Please transcribe the data that follows exactly as given, leaving out every picture.

Content starts

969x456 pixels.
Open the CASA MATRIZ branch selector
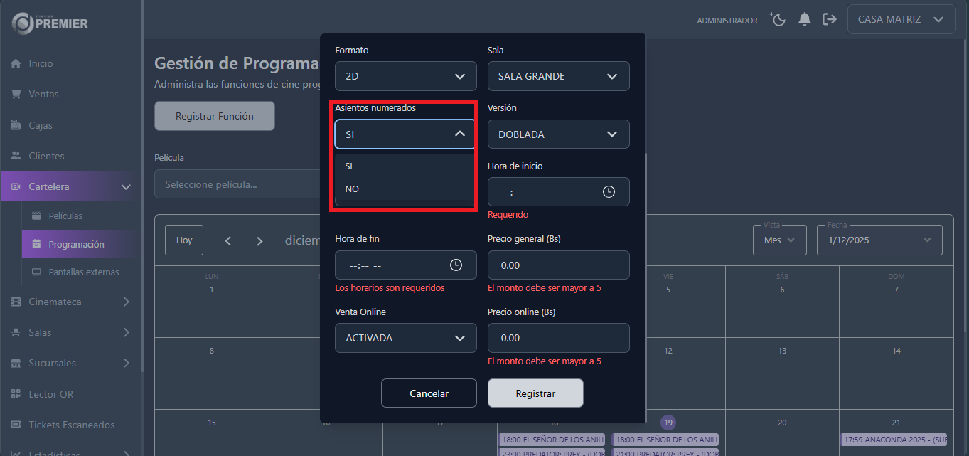[x=901, y=19]
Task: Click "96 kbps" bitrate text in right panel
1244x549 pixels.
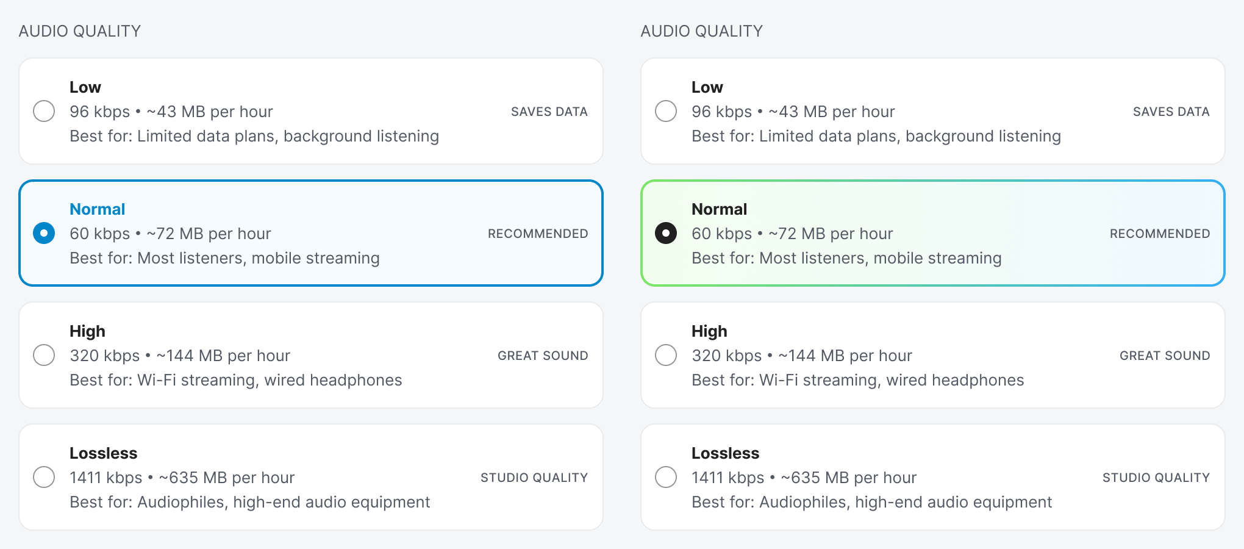Action: click(x=721, y=112)
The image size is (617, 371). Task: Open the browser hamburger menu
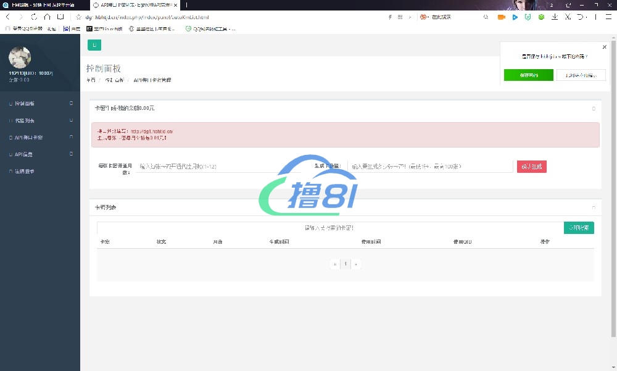608,17
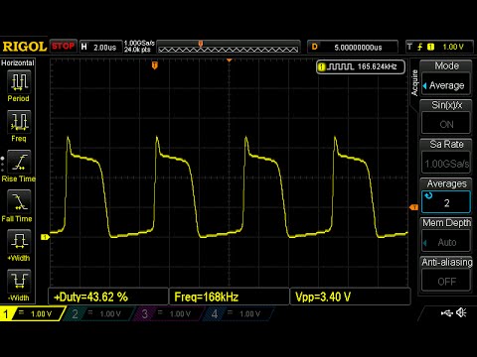The width and height of the screenshot is (477, 357).
Task: Choose the Fall Time measurement icon
Action: click(x=19, y=201)
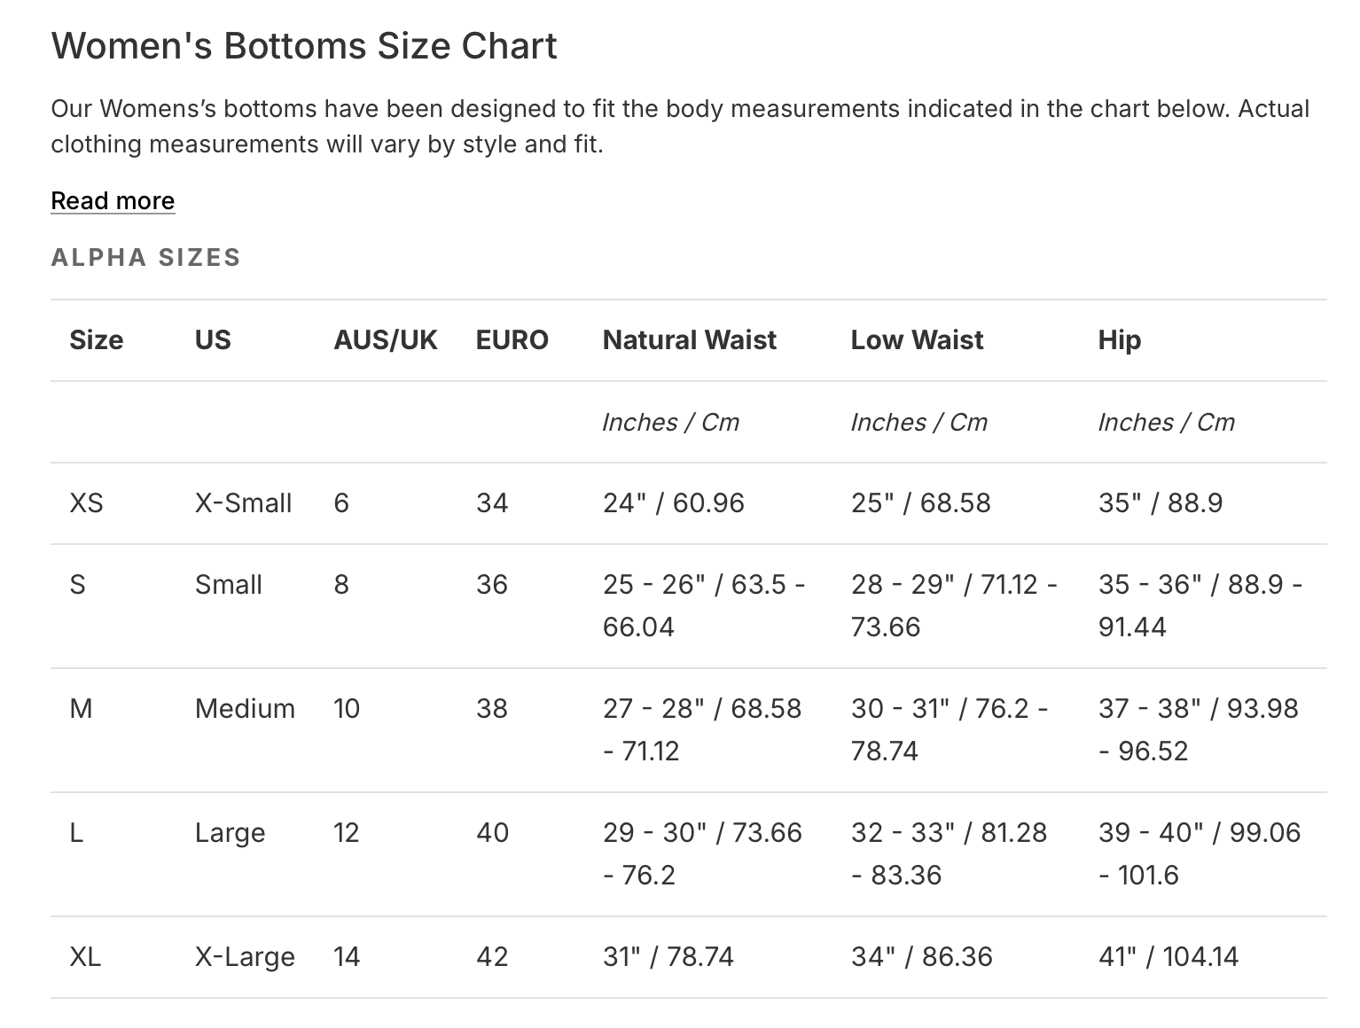Click the X-Large US size cell
Screen dimensions: 1360x1028
coord(245,957)
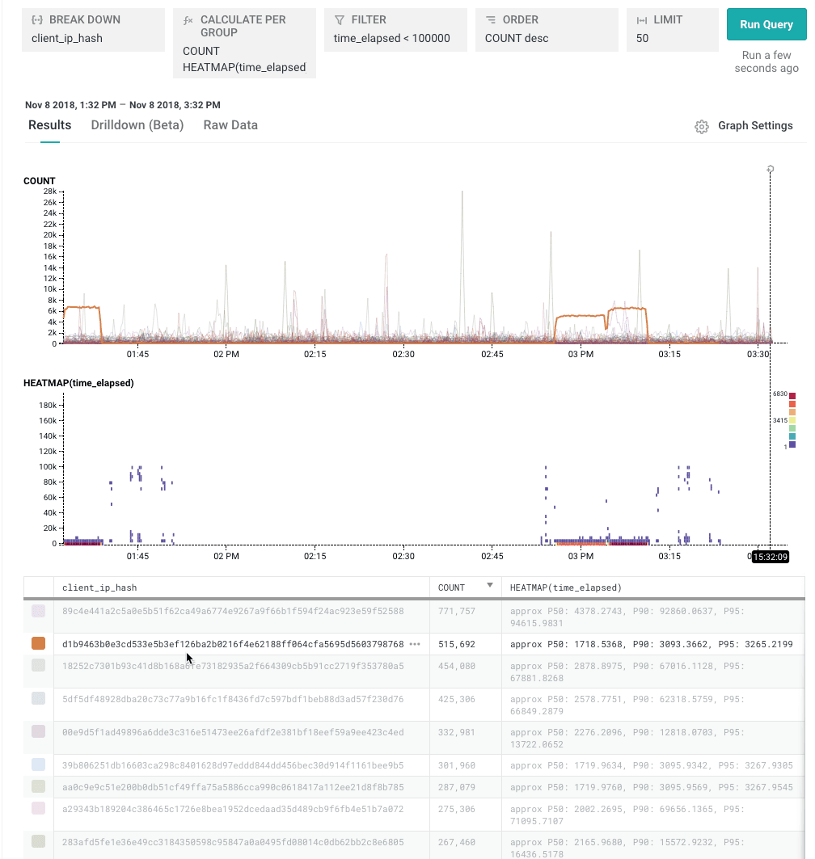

Content ends

Solution:
969x456 pixels.
Open the CASA MATRIZ branch selector
[x=901, y=19]
Task: Click "96 kbps" bitrate text in right panel
1244x549 pixels.
Action: click(x=721, y=112)
The image size is (617, 371). Task: Open the browser hamburger menu
608,17
The width and height of the screenshot is (477, 357).
Task: Choose the Fall Time measurement icon
Action: click(x=19, y=201)
Click the X-Large US size cell
Screen dimensions: 1360x1028
coord(245,957)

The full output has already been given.